Limitations of Expiration Dates for Shared Google Drive Files
First, let’s make clear that the automatic expiration date feature is currently only available for users of the paid G Suite service. This isn’t available for free Google account users or those still on the legacy free edition of G Suite .
Also note that the above limitation relates only to the ability to set shared Google Drive expiration dates. The users to whom you’re sharing a file with an expiration date do not need to have a paid G Suite account or be part of your G Suite organization (although you will need to make sure they have the correct permissions for your shared files, discussed further below).
Setting an Expiration Date for a Shared Google Drive File
To get started, log into your Google Drive , making sure to use the correct G Suite account.
Once you’re logged in, locate the file you wish to share and right-click (or Control-click for Mac users) on the file. Select Share from the menu that appears.
Alternatively, if you already have the file open, you can click the Share button in the upper-right corner.
With either method, a new Share with others window will appear. If the document is already shared without an expiration date with an existing contact, click the Shared with… text below the entry box. If you need to share the document for the first time, enter the contact name or email address of the desired users, making sure that their permissions are set to Edit or lower (you can’t set an expiration for users who are designated with Owner-level permissions).
Once you have the file shared with the appropriate users, click the Shared with text above or the Advanced button in the lower-right corner. From the list of users that appears, hover your cursor over one of the users and you’ll see a stopwatch/clock icon appear.
Click that icon and then select the desired expiration period from the drop-down menu next to Access expires:
There are default options of 7 and 30 days, but you can select Custom Date to enter any expiration date you wish. The only caveat is that there is no ability to set a specific expiration time. The file will always expire at the time it is shared on the designated date.
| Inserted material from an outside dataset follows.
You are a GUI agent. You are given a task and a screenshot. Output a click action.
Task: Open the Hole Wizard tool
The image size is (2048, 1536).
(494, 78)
Once you’re done, be sure to click the blue Save changes button to enable the automatic expiration date. Once that date is reached, your user will no longer have access to the file. To prevent them from downloading it and circumventing your expiration settings, make sure that their permissions are set to either View or Comment and then check the box at the bottom of the sharing window labeled Disable options to download, print, and copy for commenters and viewers.
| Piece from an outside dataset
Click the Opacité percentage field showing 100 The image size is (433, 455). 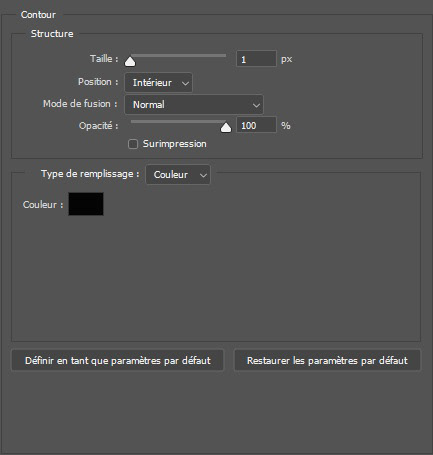[256, 125]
You can adjust or cancel the sharing expiration by returning to this menu, clicking the clock icon again, and then click Cancel expiration.
I Have G Suite But I Don’t See the Clock Icon
If you followed these steps on your account but you’re not seeing the clock/stopwatch icon as described above, then it’s likely that you don’t have a compatible G Suite account. As mentioned previously, Google unfortunately limits the creation of shared file expiration dates to users of the current G Suite service.
Also unfortunately, Google hasn’t been very clear about the changes to its service over the years, so even if you have a G Suite account, it may have been created under Google’s “legacy” G Suite service and isn’t compatible with this feature. Confusing, isn’t it?
But remember, you only need a modern G Suite account to create expiration dates for shared files. As long as you have that compatible account, you can share with and configure expiration dates for any type of Google account, both inside and outside of your organization.